Target: Bill Lee, Governor of Tennessee

Goal: Do not expand school voucher programs with no income qualifications.

Tennessee has become the latest state to propose a controversial school voucher program that would further undermine public education. Governor Bill Lee is pushing a policy that would set aside over 140 million dollars for students to attend private or home schools. More troubling, the governor’s plan would eventually open up this program to any student regardless of family income status.

School vouchers have been touted as a way to “rescue” low-income children from failing public schools, but increasingly these measures seem to serve more as a free ride for students from already well-to-do families. States such as Florida have already lifted family income caps for their own voucher initiatives. A recent study revealed that nationwide, families in the upper middle class–and even the upper class–are taking full advantage of these eased restrictions, using taxpayer funds to send their children to prestigious schools or even for homeschooling purposes. Meanwhile, funding for public education continues to fall.

Sign the petition below to urge this state to resist continuing a detrimental trend that will harm students in the long-term.

PETITION LETTER:

Dear Governor Lee,

The Education Freedom Scholarship Act is supposed to expand opportunities for disadvantaged students, so why are half the funds devoted to this proposed program set aside for any student regardless of income status? And why is your ultimate goal unfettered access to these initiatives? Moreover, why are parents being deceived about the nature of the schools being promoted? Many of these institutions (and home schools) reportedly do not meet essential learning guidelines required of public schools, and some of these schools can apparently exclude students with special needs.

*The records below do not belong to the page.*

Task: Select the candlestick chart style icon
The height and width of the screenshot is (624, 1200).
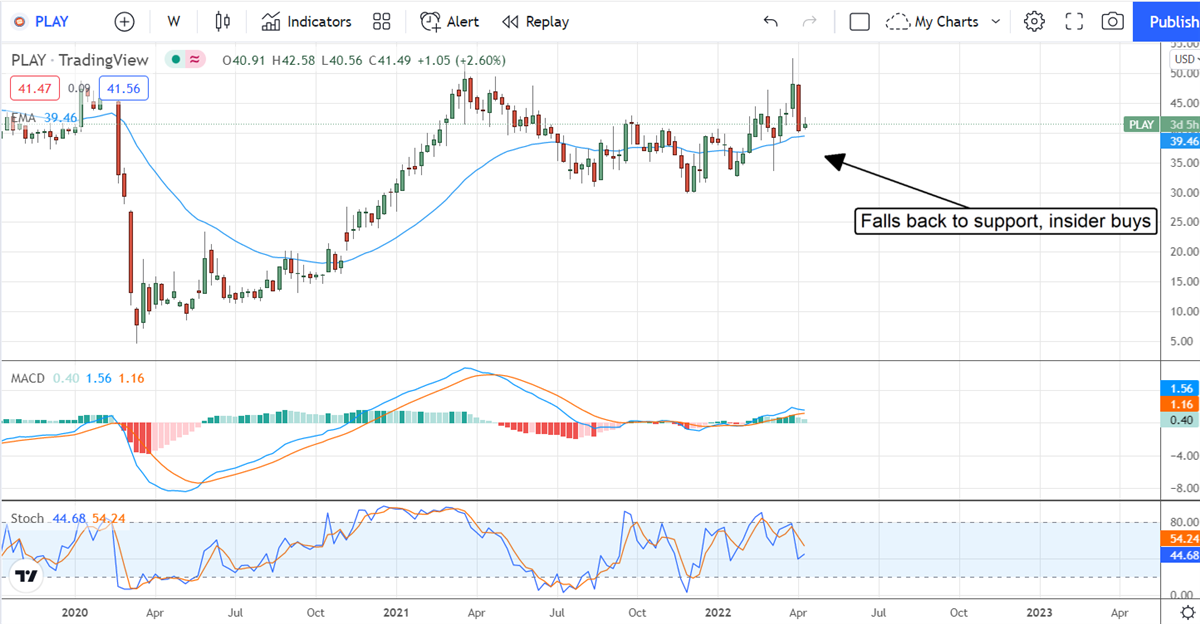Action: (222, 21)
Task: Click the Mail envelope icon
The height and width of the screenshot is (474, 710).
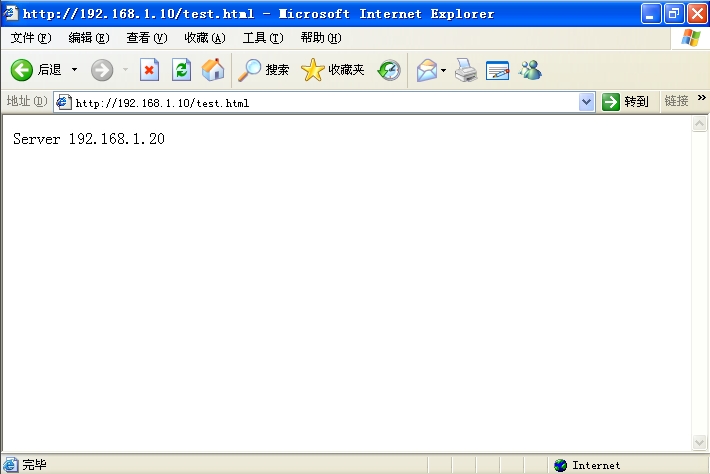Action: click(426, 70)
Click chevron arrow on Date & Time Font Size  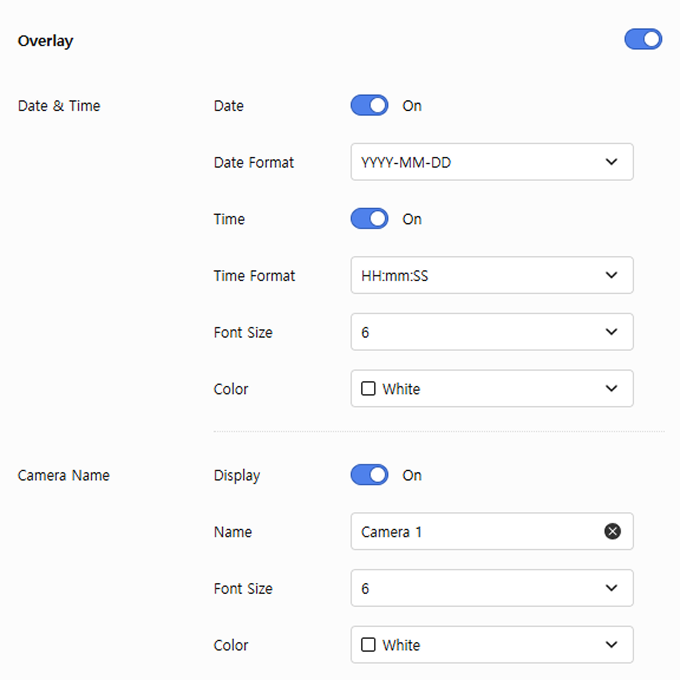[x=612, y=332]
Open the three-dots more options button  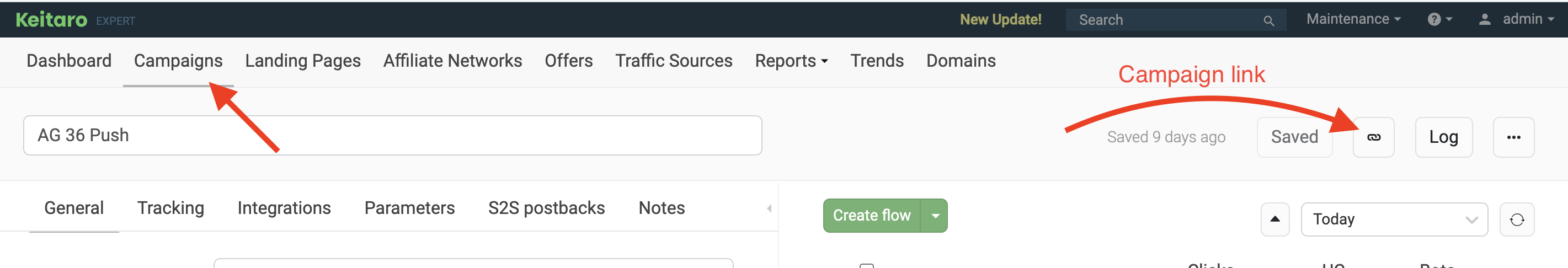click(1513, 137)
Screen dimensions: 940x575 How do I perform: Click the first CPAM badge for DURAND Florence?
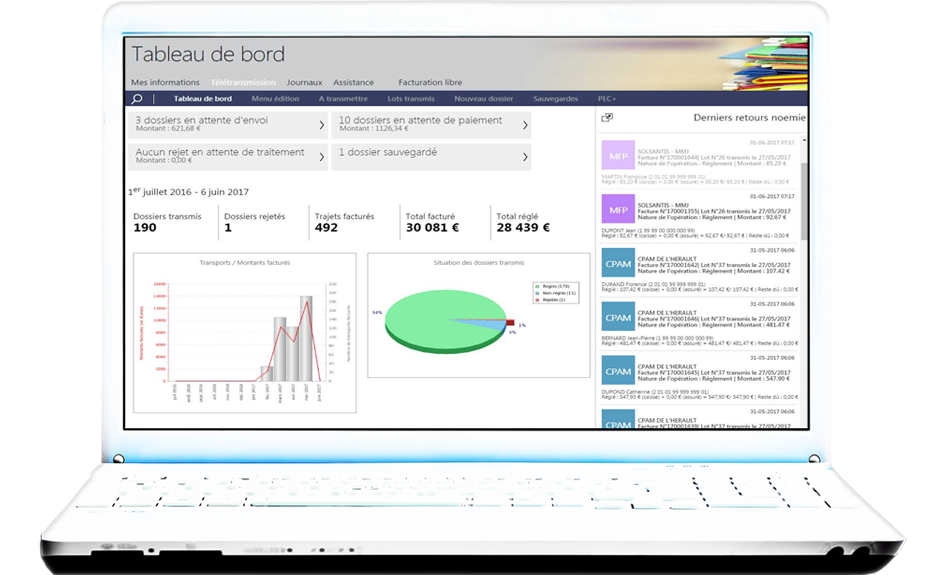pyautogui.click(x=618, y=264)
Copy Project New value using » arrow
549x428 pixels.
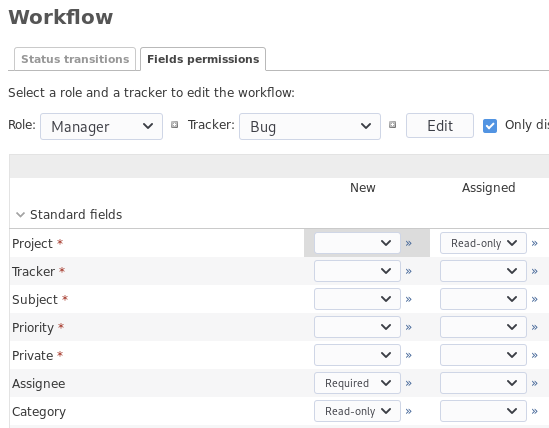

This proposed 140 million dollars in taxpayer investments would be put to better use in the public schools you claim are failing. Why not use this money to fix them and make them high-quality learning institutions? Do not abandon public education for yet another exploitative and deceptive handout for wealthy families at the expense of youth who need a real helping hand.

Sincerely,

[Your Name Here]

Photo Credit: Dr. James Garner Williams


One Comment

  1. I attended a private school through eight grade then on to public schools. I don’t feel that my education was any better in the private school. Why do a lot of people think that public schools are bad? There are still plenty of dedicated public school teachers. Maybe the problem is actually with the kids who refuse to sit, listen and engage.